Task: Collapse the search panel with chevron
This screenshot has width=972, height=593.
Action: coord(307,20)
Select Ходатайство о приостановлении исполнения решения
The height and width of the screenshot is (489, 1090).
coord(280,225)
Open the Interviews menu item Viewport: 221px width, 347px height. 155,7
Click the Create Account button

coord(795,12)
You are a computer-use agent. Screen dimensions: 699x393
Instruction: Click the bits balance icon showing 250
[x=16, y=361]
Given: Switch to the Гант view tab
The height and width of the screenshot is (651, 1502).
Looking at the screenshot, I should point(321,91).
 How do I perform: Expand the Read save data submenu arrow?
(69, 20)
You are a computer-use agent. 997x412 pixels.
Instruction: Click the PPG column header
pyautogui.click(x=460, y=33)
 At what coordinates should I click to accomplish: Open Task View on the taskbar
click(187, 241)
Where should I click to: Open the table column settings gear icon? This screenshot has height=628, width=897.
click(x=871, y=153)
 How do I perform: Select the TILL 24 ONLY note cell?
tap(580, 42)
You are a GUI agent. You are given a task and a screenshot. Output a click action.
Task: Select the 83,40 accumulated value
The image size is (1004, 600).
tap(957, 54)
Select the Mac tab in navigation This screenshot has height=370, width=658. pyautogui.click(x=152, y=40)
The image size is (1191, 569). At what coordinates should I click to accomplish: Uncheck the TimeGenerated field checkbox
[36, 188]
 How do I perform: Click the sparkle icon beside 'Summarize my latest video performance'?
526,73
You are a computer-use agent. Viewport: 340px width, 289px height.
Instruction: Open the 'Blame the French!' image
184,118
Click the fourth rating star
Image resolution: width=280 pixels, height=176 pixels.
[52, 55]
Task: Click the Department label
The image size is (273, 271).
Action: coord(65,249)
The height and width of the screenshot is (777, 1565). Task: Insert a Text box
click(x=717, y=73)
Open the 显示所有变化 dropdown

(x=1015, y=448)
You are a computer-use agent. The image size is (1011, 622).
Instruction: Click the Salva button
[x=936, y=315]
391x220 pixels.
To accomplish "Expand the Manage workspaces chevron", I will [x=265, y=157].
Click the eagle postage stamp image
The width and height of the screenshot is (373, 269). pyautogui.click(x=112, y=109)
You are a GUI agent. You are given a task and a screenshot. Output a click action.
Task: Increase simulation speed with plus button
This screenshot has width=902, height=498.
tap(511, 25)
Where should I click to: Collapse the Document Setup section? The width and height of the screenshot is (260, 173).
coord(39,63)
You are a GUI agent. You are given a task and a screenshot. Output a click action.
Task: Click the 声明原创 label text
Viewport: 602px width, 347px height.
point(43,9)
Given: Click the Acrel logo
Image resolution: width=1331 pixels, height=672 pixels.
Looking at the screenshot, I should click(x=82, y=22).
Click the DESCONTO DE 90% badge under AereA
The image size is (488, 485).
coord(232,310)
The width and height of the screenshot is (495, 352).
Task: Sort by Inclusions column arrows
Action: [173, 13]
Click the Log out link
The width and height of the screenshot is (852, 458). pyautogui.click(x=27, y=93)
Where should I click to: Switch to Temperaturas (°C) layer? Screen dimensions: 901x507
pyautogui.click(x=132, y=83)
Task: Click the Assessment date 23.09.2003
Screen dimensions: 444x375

※

# What to produce:
Could you return all the data above exactly as it appears?

# Task answer:
Task: Collapse the search panel with chevron
This screenshot has width=972, height=593.
Action: coord(307,20)
Select Ходатайство о приостановлении исполнения решения
The height and width of the screenshot is (489, 1090).
coord(280,225)
Open the Interviews menu item Viewport: 221px width, 347px height. 155,7
Click the Create Account button

coord(795,12)
You are a computer-use agent. Screen dimensions: 699x393
Instruction: Click the bits balance icon showing 250
[x=16, y=361]
Given: Switch to the Гант view tab
The height and width of the screenshot is (651, 1502).
Looking at the screenshot, I should point(321,91).
 How do I perform: Expand the Read save data submenu arrow?
(69, 20)
You are a computer-use agent. 997x412 pixels.
Instruction: Click the PPG column header
pyautogui.click(x=460, y=33)
 At what coordinates should I click to accomplish: Open Task View on the taskbar
click(187, 241)
Where should I click to: Open the table column settings gear icon? This screenshot has height=628, width=897.
click(x=871, y=153)
 How do I perform: Select the TILL 24 ONLY note cell?
tap(580, 42)
You are a GUI agent. You are given a task and a screenshot. Output a click action.
Task: Select the 83,40 accumulated value
The image size is (1004, 600).
tap(957, 54)
Select the Mac tab in navigation This screenshot has height=370, width=658. pyautogui.click(x=152, y=40)
The image size is (1191, 569). At what coordinates should I click to accomplish: Uncheck the TimeGenerated field checkbox
[36, 188]
 How do I perform: Click the sparkle icon beside 'Summarize my latest video performance'?
526,73
You are a computer-use agent. Viewport: 340px width, 289px height.
Instruction: Open the 'Blame the French!' image
184,118
Click the fourth rating star
Image resolution: width=280 pixels, height=176 pixels.
[52, 55]
Task: Click the Department label
The image size is (273, 271).
Action: coord(65,249)
The height and width of the screenshot is (777, 1565). Task: Insert a Text box
click(x=717, y=73)
Open the 显示所有变化 dropdown

(x=1015, y=448)
You are a computer-use agent. The image size is (1011, 622).
Instruction: Click the Salva button
[x=936, y=315]
391x220 pixels.
To accomplish "Expand the Manage workspaces chevron", I will [x=265, y=157].
Click the eagle postage stamp image
The width and height of the screenshot is (373, 269). pyautogui.click(x=112, y=109)
You are a GUI agent. You are given a task and a screenshot. Output a click action.
Task: Increase simulation speed with plus button
This screenshot has width=902, height=498.
tap(511, 25)
Where should I click to: Collapse the Document Setup section? The width and height of the screenshot is (260, 173).
coord(39,63)
You are a GUI agent. You are given a task and a screenshot. Output a click action.
Task: Click the 声明原创 label text
Viewport: 602px width, 347px height.
point(43,9)
Given: Click the Acrel logo
Image resolution: width=1331 pixels, height=672 pixels.
Looking at the screenshot, I should click(x=82, y=22).
Click the DESCONTO DE 90% badge under AereA
The image size is (488, 485).
coord(232,310)
The width and height of the screenshot is (495, 352).
Task: Sort by Inclusions column arrows
Action: [173, 13]
Click the Log out link
The width and height of the screenshot is (852, 458). pyautogui.click(x=27, y=93)
Where should I click to: Switch to Temperaturas (°C) layer? Screen dimensions: 901x507
pyautogui.click(x=132, y=83)
Task: Click the Assessment date 23.09.2003
Screen dimensions: 444x375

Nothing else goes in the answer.